The task
Each entry must be returned exactly. None may be omitted.

Data for this task
┄┄┄┄┄┄┄┄┄┄

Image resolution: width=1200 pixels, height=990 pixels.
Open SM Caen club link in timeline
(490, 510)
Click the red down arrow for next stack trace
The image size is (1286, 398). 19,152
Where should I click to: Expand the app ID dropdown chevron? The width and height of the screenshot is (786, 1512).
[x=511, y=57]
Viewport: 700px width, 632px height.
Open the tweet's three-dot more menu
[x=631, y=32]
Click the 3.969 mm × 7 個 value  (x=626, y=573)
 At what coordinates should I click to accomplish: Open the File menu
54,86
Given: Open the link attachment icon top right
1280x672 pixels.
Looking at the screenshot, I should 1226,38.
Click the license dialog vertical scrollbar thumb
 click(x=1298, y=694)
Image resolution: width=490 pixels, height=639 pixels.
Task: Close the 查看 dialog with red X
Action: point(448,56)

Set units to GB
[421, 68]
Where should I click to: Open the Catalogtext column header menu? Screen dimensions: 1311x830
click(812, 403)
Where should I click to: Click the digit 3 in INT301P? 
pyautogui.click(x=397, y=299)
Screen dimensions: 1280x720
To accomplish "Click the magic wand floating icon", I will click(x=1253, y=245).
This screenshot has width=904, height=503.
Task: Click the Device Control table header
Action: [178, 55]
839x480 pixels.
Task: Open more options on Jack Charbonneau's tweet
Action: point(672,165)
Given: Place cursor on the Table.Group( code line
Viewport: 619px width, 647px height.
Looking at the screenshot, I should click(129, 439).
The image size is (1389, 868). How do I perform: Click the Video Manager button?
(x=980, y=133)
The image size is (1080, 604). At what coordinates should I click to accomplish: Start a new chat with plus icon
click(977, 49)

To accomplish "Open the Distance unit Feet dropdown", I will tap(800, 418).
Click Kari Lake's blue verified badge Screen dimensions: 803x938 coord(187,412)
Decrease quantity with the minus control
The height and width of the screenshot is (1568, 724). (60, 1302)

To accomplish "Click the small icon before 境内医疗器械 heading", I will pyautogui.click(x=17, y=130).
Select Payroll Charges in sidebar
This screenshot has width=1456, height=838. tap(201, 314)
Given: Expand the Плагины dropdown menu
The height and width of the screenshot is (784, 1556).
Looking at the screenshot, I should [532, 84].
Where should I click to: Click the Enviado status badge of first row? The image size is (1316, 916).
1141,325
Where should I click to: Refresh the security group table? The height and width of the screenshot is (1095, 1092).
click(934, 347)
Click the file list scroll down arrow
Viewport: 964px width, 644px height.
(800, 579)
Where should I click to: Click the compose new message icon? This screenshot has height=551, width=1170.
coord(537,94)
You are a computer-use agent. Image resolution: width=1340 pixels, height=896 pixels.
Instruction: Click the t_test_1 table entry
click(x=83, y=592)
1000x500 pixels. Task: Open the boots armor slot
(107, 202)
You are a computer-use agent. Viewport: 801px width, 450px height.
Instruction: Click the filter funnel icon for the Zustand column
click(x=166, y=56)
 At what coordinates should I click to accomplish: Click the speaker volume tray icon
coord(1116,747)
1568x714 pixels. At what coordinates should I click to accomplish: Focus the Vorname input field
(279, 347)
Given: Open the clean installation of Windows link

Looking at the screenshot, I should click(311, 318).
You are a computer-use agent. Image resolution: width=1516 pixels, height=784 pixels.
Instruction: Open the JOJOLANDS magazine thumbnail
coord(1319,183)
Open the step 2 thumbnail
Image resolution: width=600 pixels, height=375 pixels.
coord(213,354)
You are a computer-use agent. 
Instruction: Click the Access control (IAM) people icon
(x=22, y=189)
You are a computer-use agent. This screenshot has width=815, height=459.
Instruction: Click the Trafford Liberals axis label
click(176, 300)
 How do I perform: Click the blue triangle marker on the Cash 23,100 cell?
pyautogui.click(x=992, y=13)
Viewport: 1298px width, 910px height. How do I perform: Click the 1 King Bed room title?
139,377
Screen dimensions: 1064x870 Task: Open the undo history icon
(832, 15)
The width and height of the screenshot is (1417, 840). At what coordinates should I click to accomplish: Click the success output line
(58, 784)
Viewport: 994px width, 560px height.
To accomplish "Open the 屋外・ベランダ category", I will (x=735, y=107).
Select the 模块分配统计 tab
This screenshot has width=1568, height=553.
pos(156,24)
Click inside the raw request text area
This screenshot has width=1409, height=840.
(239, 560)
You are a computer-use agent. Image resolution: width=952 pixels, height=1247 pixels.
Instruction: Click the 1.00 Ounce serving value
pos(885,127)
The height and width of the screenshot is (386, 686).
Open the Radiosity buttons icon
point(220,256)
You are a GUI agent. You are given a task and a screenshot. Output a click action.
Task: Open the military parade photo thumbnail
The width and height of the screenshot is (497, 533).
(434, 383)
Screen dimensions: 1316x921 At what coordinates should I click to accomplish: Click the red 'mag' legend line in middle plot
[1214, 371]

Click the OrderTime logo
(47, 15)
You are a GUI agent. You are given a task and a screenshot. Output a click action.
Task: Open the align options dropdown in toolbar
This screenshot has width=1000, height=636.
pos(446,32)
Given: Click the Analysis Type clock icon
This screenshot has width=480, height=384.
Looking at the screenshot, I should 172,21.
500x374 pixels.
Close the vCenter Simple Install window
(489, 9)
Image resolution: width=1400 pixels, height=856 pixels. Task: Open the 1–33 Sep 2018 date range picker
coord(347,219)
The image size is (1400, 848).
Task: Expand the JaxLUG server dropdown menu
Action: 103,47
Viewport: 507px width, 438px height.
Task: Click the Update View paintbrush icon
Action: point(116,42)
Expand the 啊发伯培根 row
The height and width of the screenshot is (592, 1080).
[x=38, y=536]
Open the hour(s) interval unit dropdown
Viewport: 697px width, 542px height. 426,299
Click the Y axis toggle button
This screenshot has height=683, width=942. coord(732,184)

┄┄┄┄┄┄┄┄┄┄

Task output
Image resolution: width=1200 pixels, height=990 pixels.
Open SM Caen club link in timeline
(490, 510)
Click the red down arrow for next stack trace
The image size is (1286, 398). 19,152
Where should I click to: Expand the app ID dropdown chevron? The width and height of the screenshot is (786, 1512).
[x=511, y=57]
Viewport: 700px width, 632px height.
Open the tweet's three-dot more menu
[x=631, y=32]
Click the 3.969 mm × 7 個 value  (x=626, y=573)
 At what coordinates should I click to accomplish: Open the File menu
54,86
Given: Open the link attachment icon top right
1280x672 pixels.
Looking at the screenshot, I should 1226,38.
Click the license dialog vertical scrollbar thumb
 click(x=1298, y=694)
Image resolution: width=490 pixels, height=639 pixels.
Task: Close the 查看 dialog with red X
Action: point(448,56)

Set units to GB
[421, 68]
Where should I click to: Open the Catalogtext column header menu? Screen dimensions: 1311x830
click(812, 403)
Where should I click to: Click the digit 3 in INT301P? 
pyautogui.click(x=397, y=299)
Screen dimensions: 1280x720
To accomplish "Click the magic wand floating icon", I will click(x=1253, y=245).
This screenshot has width=904, height=503.
Task: Click the Device Control table header
Action: [178, 55]
839x480 pixels.
Task: Open more options on Jack Charbonneau's tweet
Action: point(672,165)
Given: Place cursor on the Table.Group( code line
Viewport: 619px width, 647px height.
Looking at the screenshot, I should click(129, 439).
The image size is (1389, 868). How do I perform: Click the Video Manager button?
(x=980, y=133)
The image size is (1080, 604). At what coordinates should I click to accomplish: Start a new chat with plus icon
click(977, 49)

To accomplish "Open the Distance unit Feet dropdown", I will tap(800, 418).
Click Kari Lake's blue verified badge Screen dimensions: 803x938 coord(187,412)
Decrease quantity with the minus control
The height and width of the screenshot is (1568, 724). (60, 1302)

To accomplish "Click the small icon before 境内医疗器械 heading", I will pyautogui.click(x=17, y=130).
Select Payroll Charges in sidebar
This screenshot has width=1456, height=838. tap(201, 314)
Given: Expand the Плагины dropdown menu
The height and width of the screenshot is (784, 1556).
Looking at the screenshot, I should [532, 84].
Where should I click to: Click the Enviado status badge of first row? The image size is (1316, 916).
1141,325
Where should I click to: Refresh the security group table? The height and width of the screenshot is (1095, 1092).
click(934, 347)
Click the file list scroll down arrow
Viewport: 964px width, 644px height.
(800, 579)
Where should I click to: Click the compose new message icon? This screenshot has height=551, width=1170.
coord(537,94)
You are a computer-use agent. Image resolution: width=1340 pixels, height=896 pixels.
Instruction: Click the t_test_1 table entry
click(x=83, y=592)
1000x500 pixels. Task: Open the boots armor slot
(107, 202)
You are a computer-use agent. Viewport: 801px width, 450px height.
Instruction: Click the filter funnel icon for the Zustand column
click(x=166, y=56)
 At what coordinates should I click to accomplish: Click the speaker volume tray icon
coord(1116,747)
1568x714 pixels. At what coordinates should I click to accomplish: Focus the Vorname input field
(279, 347)
Given: Open the clean installation of Windows link

Looking at the screenshot, I should click(311, 318).
You are a computer-use agent. Image resolution: width=1516 pixels, height=784 pixels.
Instruction: Open the JOJOLANDS magazine thumbnail
coord(1319,183)
Open the step 2 thumbnail
Image resolution: width=600 pixels, height=375 pixels.
coord(213,354)
You are a computer-use agent. 
Instruction: Click the Access control (IAM) people icon
(x=22, y=189)
You are a computer-use agent. This screenshot has width=815, height=459.
Instruction: Click the Trafford Liberals axis label
click(176, 300)
 How do I perform: Click the blue triangle marker on the Cash 23,100 cell?
pyautogui.click(x=992, y=13)
Viewport: 1298px width, 910px height. How do I perform: Click the 1 King Bed room title?
139,377
Screen dimensions: 1064x870 Task: Open the undo history icon
(832, 15)
The width and height of the screenshot is (1417, 840). At what coordinates should I click to accomplish: Click the success output line
(58, 784)
Viewport: 994px width, 560px height.
To accomplish "Open the 屋外・ベランダ category", I will (x=735, y=107).
Select the 模块分配统计 tab
This screenshot has width=1568, height=553.
pos(156,24)
Click inside the raw request text area
This screenshot has width=1409, height=840.
(239, 560)
You are a computer-use agent. Image resolution: width=952 pixels, height=1247 pixels.
Instruction: Click the 1.00 Ounce serving value
pos(885,127)
The height and width of the screenshot is (386, 686).
Open the Radiosity buttons icon
point(220,256)
You are a GUI agent. You are given a task and a screenshot. Output a click action.
Task: Open the military parade photo thumbnail
The width and height of the screenshot is (497, 533).
(434, 383)
Screen dimensions: 1316x921 At what coordinates should I click to accomplish: Click the red 'mag' legend line in middle plot
[1214, 371]

Click the OrderTime logo
(47, 15)
You are a GUI agent. You are given a task and a screenshot. Output a click action.
Task: Open the align options dropdown in toolbar
This screenshot has width=1000, height=636.
pos(446,32)
Given: Click the Analysis Type clock icon
This screenshot has width=480, height=384.
Looking at the screenshot, I should 172,21.
500x374 pixels.
Close the vCenter Simple Install window
(489, 9)
Image resolution: width=1400 pixels, height=856 pixels. Task: Open the 1–33 Sep 2018 date range picker
coord(347,219)
The image size is (1400, 848).
Task: Expand the JaxLUG server dropdown menu
Action: 103,47
Viewport: 507px width, 438px height.
Task: Click the Update View paintbrush icon
Action: point(116,42)
Expand the 啊发伯培根 row
The height and width of the screenshot is (592, 1080).
[x=38, y=536]
Open the hour(s) interval unit dropdown
Viewport: 697px width, 542px height. 426,299
Click the Y axis toggle button
This screenshot has height=683, width=942. coord(732,184)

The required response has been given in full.